Il mio tentativo di smorzare la tensione del momento svanì nell'istante in cui, senza staccare gli occhi dal mio corpo irrimediabilmente danneggiato, Ollie mi sfilò i pantaloncini facendoli scivolare lungo le mie gambe.

E, quando toccò anche agli slip, capii che non sarei riuscita più a dire altro.

Rimasi nuda di fronte a lui che era ancora completamente vestito, di fronte ai suoi occhi scuri che non smettevano di farmi sentire così... viva.

Quando tornammo a guardarci, mi resi conto che la teoria della relatività che cercava sempre di spiegarmi mio fratello era una verità assodata e indiscussa, visto che in quei pochi secondi in cui i nostri occhi si scontrarono avrei potuto racchiudere tutto l'infinito a nostra disposizione, se solo lui avesse continuato a guardarmi così.

Le sue mani si fermarono, dando la possibilità alle mie di iniziare a spogliarlo.

Il mio tocco, al contrario del suo, era incerto, traballante, inesperto.

Gli sfilai impacciatamente la maglietta, per poi passare ai jeans.

Ebbi qualche problema tecnico a sbottonare il bottone e la zip si incastrò per ben due volte.
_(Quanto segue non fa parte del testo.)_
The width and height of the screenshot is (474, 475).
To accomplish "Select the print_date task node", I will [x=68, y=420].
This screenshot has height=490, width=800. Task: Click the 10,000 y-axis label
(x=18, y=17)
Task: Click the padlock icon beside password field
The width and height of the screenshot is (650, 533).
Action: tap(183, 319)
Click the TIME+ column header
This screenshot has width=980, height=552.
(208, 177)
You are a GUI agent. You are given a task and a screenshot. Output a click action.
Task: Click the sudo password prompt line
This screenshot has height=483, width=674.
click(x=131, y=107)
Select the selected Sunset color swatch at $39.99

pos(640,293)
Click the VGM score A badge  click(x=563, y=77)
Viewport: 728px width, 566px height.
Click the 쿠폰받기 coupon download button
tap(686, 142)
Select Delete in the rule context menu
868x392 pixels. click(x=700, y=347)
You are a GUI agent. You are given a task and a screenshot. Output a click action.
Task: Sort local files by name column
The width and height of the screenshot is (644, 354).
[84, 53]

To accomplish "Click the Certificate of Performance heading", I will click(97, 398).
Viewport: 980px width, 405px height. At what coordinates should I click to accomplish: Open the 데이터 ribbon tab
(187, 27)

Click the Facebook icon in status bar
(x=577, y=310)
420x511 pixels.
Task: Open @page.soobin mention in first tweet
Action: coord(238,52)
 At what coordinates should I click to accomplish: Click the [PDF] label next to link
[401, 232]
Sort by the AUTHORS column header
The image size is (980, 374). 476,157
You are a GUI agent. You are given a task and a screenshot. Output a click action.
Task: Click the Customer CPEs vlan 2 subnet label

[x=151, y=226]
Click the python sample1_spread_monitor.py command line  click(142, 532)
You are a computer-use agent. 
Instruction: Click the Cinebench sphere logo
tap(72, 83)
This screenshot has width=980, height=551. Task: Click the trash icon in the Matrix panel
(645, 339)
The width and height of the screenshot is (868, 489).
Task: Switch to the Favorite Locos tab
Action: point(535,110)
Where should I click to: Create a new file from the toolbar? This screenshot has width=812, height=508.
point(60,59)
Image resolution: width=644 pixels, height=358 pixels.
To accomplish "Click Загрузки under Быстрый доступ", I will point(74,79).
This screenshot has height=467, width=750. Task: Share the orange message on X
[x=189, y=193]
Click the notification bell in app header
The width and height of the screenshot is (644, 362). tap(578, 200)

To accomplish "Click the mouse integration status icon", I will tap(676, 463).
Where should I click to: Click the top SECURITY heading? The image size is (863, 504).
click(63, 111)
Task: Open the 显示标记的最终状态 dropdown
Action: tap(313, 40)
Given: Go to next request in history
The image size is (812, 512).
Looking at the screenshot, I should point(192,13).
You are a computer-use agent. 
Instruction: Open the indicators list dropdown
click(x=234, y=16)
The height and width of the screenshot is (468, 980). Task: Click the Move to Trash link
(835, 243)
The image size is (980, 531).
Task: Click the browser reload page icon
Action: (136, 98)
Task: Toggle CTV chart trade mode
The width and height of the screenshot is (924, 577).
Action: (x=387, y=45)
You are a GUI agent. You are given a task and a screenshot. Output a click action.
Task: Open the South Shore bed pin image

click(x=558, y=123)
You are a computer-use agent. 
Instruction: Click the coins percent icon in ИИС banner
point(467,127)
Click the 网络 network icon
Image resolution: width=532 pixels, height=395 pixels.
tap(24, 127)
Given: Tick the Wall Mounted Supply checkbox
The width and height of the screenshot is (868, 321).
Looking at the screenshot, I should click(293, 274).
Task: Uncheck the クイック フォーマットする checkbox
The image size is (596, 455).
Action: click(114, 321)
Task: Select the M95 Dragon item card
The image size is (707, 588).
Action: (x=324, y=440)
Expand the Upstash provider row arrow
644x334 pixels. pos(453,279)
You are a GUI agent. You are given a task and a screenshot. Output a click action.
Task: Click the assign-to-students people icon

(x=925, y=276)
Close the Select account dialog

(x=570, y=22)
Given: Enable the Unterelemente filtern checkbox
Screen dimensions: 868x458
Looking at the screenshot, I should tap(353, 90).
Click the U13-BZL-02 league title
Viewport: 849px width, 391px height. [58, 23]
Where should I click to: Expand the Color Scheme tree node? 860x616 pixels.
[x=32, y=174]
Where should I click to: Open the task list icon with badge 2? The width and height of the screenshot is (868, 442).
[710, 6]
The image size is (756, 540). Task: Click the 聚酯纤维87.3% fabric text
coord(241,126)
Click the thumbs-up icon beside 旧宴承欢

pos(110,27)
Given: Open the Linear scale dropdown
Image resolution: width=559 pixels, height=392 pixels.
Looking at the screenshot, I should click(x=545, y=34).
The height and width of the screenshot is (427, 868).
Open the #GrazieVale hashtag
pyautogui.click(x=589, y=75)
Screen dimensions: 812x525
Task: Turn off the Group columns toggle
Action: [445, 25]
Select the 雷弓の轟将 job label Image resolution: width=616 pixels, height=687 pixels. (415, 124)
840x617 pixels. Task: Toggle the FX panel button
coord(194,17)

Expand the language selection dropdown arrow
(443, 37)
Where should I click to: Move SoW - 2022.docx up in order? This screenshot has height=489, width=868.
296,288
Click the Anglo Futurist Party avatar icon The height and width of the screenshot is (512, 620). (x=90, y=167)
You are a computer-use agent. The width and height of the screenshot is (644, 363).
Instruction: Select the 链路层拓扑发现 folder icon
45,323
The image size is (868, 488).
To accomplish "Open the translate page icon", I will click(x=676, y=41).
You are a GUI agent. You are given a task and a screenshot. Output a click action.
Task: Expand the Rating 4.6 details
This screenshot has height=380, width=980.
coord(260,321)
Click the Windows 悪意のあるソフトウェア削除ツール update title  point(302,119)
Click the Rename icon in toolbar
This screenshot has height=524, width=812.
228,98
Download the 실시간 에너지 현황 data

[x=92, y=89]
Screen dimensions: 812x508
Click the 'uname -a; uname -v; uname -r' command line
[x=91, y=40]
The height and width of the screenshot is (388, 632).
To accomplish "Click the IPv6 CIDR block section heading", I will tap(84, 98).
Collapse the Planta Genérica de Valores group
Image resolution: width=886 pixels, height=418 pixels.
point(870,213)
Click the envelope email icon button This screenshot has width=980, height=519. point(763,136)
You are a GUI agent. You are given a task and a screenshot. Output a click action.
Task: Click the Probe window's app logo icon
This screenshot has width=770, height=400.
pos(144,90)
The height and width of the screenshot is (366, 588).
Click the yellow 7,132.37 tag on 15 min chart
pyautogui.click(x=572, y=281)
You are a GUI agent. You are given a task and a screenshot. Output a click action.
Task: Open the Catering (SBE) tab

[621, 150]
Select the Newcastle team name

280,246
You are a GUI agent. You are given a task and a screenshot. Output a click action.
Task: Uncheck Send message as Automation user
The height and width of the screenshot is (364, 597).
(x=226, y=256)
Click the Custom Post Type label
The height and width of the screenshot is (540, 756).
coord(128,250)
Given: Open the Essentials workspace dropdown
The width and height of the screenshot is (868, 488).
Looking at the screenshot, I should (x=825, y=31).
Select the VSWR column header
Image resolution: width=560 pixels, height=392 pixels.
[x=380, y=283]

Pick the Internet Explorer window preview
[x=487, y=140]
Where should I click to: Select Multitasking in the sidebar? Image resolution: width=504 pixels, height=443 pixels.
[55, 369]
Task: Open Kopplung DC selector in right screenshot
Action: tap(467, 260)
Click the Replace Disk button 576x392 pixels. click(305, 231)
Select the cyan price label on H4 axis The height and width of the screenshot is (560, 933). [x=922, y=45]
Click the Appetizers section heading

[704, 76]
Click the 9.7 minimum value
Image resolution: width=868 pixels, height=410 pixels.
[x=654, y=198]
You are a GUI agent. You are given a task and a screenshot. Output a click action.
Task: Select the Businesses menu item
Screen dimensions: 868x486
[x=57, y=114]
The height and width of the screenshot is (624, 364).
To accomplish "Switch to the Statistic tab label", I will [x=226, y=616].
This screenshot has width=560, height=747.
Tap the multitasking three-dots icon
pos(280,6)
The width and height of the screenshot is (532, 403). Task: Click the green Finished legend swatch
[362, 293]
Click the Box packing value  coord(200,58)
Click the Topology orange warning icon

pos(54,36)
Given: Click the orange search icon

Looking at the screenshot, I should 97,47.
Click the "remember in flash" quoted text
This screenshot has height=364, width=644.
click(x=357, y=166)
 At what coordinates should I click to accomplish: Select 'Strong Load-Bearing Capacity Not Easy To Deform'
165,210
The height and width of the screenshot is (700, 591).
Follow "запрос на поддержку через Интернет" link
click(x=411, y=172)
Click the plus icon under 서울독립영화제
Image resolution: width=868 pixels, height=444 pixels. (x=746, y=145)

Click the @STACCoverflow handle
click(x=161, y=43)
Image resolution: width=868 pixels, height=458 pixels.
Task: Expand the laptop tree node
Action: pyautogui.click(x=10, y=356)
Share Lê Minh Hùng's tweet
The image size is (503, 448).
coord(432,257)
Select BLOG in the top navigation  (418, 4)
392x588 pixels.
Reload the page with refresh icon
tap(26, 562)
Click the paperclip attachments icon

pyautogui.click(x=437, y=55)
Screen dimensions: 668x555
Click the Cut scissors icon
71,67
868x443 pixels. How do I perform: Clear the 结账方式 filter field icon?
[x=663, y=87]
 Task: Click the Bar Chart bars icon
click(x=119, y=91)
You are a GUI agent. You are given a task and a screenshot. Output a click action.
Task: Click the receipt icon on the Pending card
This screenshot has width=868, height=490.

Ma una volta tirata giù, dovetti fare un respiro profondo perché il tessuto nero dei suoi boxer era visibile, come più che visibile era il rigonfiamento che si celava sotto.

Non ero mai stata con nessun ragazzo e ora ero nuda e intenta a spogliare l'unico ragazzo che io avessi mai desiderato.

Avrei voluto assaporare ogni interminabile secondo, immagazzinarlo nella mia memoria per averlo a disposizione e riguardarlo in rewind in caso di necessità, ma il mio corpo e la mia mente erano in tilt, completamente.

Il petto mi faceva male per quanto il cuore tamburellava senza controllo e, probabilmente, Ollie stava aspettando che proseguissi ma non ricordavo come ordinare al mio cervello di comandare il mio corpo.

«Hai bisogno di una mano?».

«No, ne ho due. Sto solo ricordando come usarle». Risposi continuando a fissare come una maniaca in mezzo alle sue gambe.

Per fortuna, l'ovaio policistico venne in mio soccorso comandando alle mie dita di infilarsi sotto l'orlo dei suoi jeans.

Accompagnai la loro discesa piegando le ginocchia e ritrovandomi così con il viso di fronte all'ultimo strato di stoffa che ci separava.

Osservai per un attimo e da più vicino quelle linee nere e caotiche impresse sulla sua coscia, le sue personali tenebre. Avrei voluto accarezzarle per dimostrargli che altro non fossero che inchiostro su pelle. Ma non riuscii a farlo perché sentivo gli occhi di Ollie fissi su di me.

Infatti, quando alzai lo sguardo, Ollie mi stava guardando con le labbra tese e serrate e il respiro affannato e, quando i miei occhi tornarono a guardare dritti davanti a loro, le mie mani si sollevarono per rimuovere anche quell'ultimo strato.

Nel momento in cui anche Ollie fu completamente nudo di fronte a me, un fremito si propagò attraverso il mio corpo.

Un fremito che non era terrore, ma neanche sicurezza. Forse più consapevolezza di non essermi mai sentita così in ventun anni di vita. Avrei dato qualsiasi cosa per prolungare quel momento fino a che quella sensazione non fosse diventata così familiare da sentirla solamente mia.